III. This court held, on an appeal from the ruling of the district court accepting under the will for the ward Elizabeth Hunter, that, inasmuch as no notice of the proceedings was served upon the ward, that court was without jurisdiction in the matter—In re Hunter’s Estate, 84 Iowa, 388 (51 N. W. Rep. 20); hence no election to accept under the will was legally made for the widow. It is urged, however, that prior to the time the widow became of unsound mind her acts were such as that she should be held to have elected to accept, under The will, and that such acceptance would bar her right to dower. This contention of appellees, however, is based upon the further claim that there is an inconsistency in taking under the will and in claiming dower. *735•We have already held that there was no such inconsistency under the facts of this case, and under such circumstances no election to take under the provision of a will, either expressly or impliedly from acts done, will bar the widow from taking under the will and also from claiming dower. Metteer v. Wiley, 34 Iowa, 215; Potter v. Worley, supra.

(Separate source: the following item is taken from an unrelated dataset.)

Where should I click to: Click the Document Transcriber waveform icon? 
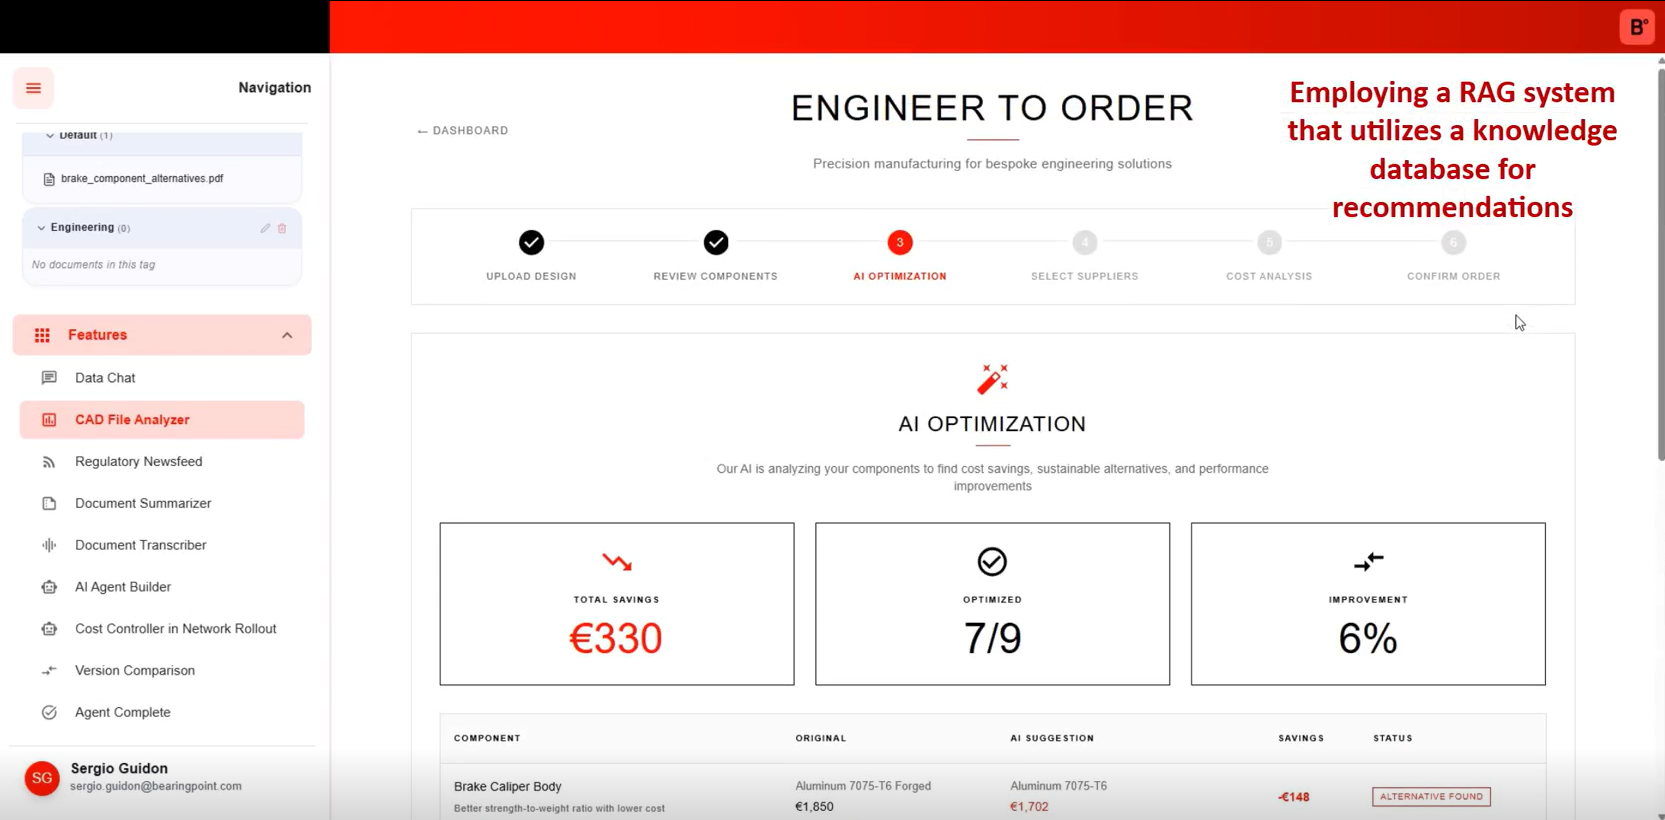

4 IY. Appellees claim that, as the land in controversy embraced the homestead of the said Adam Hunter and Elizabeth Hunter, and the same was so used by her up to her death in 1890, and she had never made ■an application to- have her distributive share in the farm set off to her, she had thereby elected to retain the homestead for life in lieu of such distributive share under the statute, and she is now estopped from claiming such distributive share. We do not think this claim is well founded. The widow, under the will, took and held the home farm for life. This farm embraced more land than the homestead. Her living on and occupying the land and dwelling house which had been the family house was entirely consistent with the possession and use given her by the life estate vested in her by the will, which, as we have said, embraced the homestead and other land. Her .homestead right would be but a life estate in the homestead proper. The provision of the will gave her this, and more, for it gave her a life estate in the entire farm, including the homestead. We do not discover that under such circumstances her occupancy of the homestead can be held to be an election to take the homestead, rather than the life estate provided in the will. As we have already held, the widow had the right to take under the will and also her dower, and her failure to. have her dower set apart to her during her lifetime will not prevent her heirs from receiving the same after her death. Potter v. Worley, supra. In view of our holding, the decree of the lower court was wrong. It *736should have quieted title in Lemuel Hunter, as against plaintiffs and James Hunter, to the undivided two-thirds of the land described in Lemuel Hunter’s cross-bill, and have decreed that the sums found due the plaintiffs and James Hunter from Lemuel Hunter be made liens upon said undivided two-thirds of said land. Such decree will, if plaintiffs and James Hunter so elect, be entered in this court. — Reversed.